WT1 mutations and polymorphisms in Southeast Asian acute myeloid leukemia

Genomic alterations of the Wilms' Tumor 1 (WT1) gene have been reported to occur in patients with acute myeloid leukemia (AML). No data presently exists regarding the frequency of WT1 mutations in the Southeast Asian AML population. This study focused on WT1 exons 7–10 mutations and their correlation with other molecular markers and patients' characteristics. The zinc finger domain of WT1 gene covering exons 7–10 was directly sequenced. Six types of mutations were identified among 49 cases (12.24%); 4 localized on exon 7 and 2 on exon 9. Two novel mutations were identified including the insertion within codon 313 and codon 314. Patients harboring WT1 mutations seemed to have a younger age (29.5 vs 45.4 years), a higher white blood cell count (120.3 vs 19.8 × 109/L), and a lower platelet count (54.2 vs 104.3 × 109/L) as compared to those without the mutations although statistical differences could not be demonstrated. All exon 7 mutations were frameshift mutations and had NRAS mutation while exon 9 mutations were base substitutions and had FLT3-ITD mutation. Interestingly, the major allele for rs16754 single nucleotide polymorphism was G (25-homozygous and 6-heterozygous) which was in contrast to A in the Western reports.
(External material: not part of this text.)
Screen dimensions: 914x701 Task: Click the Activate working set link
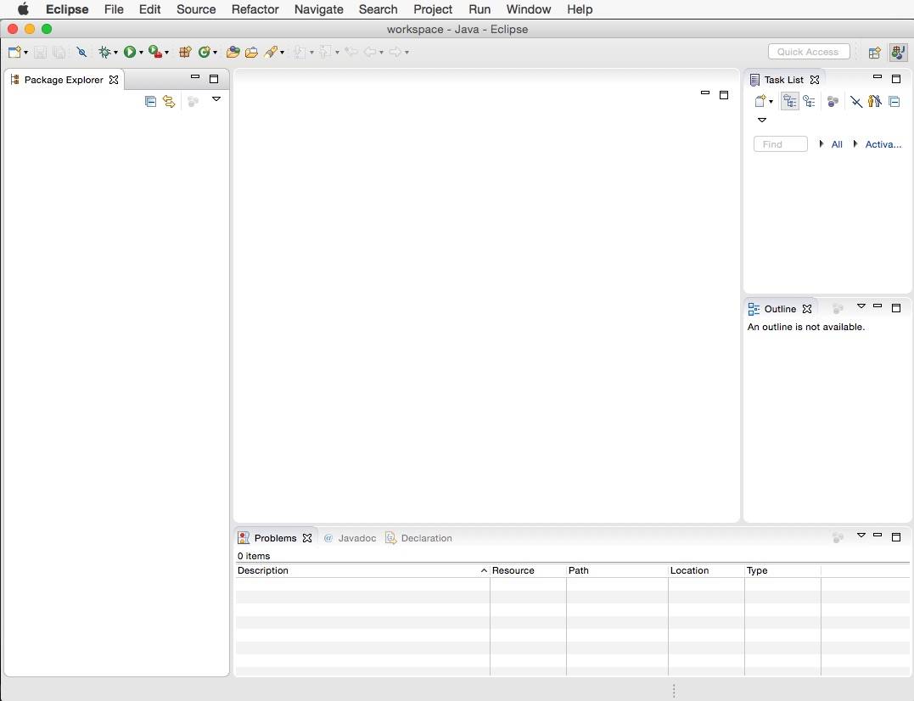click(x=883, y=144)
The frequency of WT1 mutation in the Southeast Asian AML was thus comparable to the figures reported from the West although the designated major allele for rs16754 polymorphism was different.

► 12% of Southeast Asian AML had WT1 mutations.
► Six types of mutations were identified, 4 localized on exon 7 and 2 on exon 9.
► The major allele for rs16754 SNP in Southeast Asian AML was G.
► WT1 mutated patients had a younger age, a higher WBC, and a lower PLT count.